First, second and third worlds
Q From Jean Pyle: The expression third world country usually means an underdeveloped one. What would first world and second world countries be, and how did the designations come about?
A These expressions were born in the Cold War era. Because of their numbering, it’s reasonable to assume that they were coined in that order, or at least all at once. However, third world came first, and the other two were created later.
Third world was coined in French (le tiers monde) by the population expert Alfred Sauvy, to refer to those poor countries, especially in Latin America, Africa and Asia, which were aligned with neither the communist nor the capitalist blocs. It appeared in an article in L’Observateur on 14 August 1952: “Ce Tiers-Monde, ignoré, exploité, méprisé comme le Tiers-État” (“That Third World, ignored, exploited, scorned, like the Third Estate). He created it with a nod to a famous pamphlet by the Abbé Sieyès in January 1789 about the Third Estate, le Tiers-État, one of the classes in the Estates-General, a pamphlet that was influential in the lead-up to the French Revolution later that year. The Third Estate was the commons or the ordinary people, the First Estate being the clergy and the Second Estate the nobility (the English term Fourth Estate, the press, came from this classification by analogy some decades later).

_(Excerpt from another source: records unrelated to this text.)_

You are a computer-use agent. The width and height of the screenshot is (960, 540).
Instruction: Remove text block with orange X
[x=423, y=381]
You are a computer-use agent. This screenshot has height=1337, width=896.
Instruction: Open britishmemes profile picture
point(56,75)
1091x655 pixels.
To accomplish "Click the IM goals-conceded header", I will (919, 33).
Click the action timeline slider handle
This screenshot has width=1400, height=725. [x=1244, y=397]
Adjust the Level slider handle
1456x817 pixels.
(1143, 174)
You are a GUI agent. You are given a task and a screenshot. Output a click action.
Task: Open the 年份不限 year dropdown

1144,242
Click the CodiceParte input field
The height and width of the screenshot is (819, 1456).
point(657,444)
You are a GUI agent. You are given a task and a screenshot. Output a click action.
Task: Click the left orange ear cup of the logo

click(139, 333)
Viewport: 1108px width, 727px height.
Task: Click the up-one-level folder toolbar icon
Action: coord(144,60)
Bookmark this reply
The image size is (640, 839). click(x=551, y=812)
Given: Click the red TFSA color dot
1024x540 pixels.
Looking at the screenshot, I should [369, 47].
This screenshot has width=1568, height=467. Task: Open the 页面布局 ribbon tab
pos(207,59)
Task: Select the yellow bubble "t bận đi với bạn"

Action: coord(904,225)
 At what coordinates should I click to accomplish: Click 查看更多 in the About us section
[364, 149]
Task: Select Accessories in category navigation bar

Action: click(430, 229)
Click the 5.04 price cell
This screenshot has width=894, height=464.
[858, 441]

Third world was taken up in translation by economists and politicians in Britain and the United States in the early 1960s. By analogy, first world and second world were later coined from it in English, being recorded respectively in 1967 and 1974. The former was a collective term for the developed countries that were based on a capitalist model of high-income market economies, of which the USA is the principal example. This was contrasted with the second world, the relatively high-income Communist countries or those with centrally planned economies in which the government owns the means of production; here the USSR was the prime case. Neither term was as widely used as third world; both have lost popularity since the fall of the Berlin Wall in 1989 except in historical contexts, though the phrase first world countries for the industrialised nations is still fairly common.
As most third-world countries were poor or relatively undeveloped, the term has since shifted in sense somewhat to refer especially to countries with those characteristics, though the formal term for them has progressively become euphemised to developing countries and later still to less economically developed countries.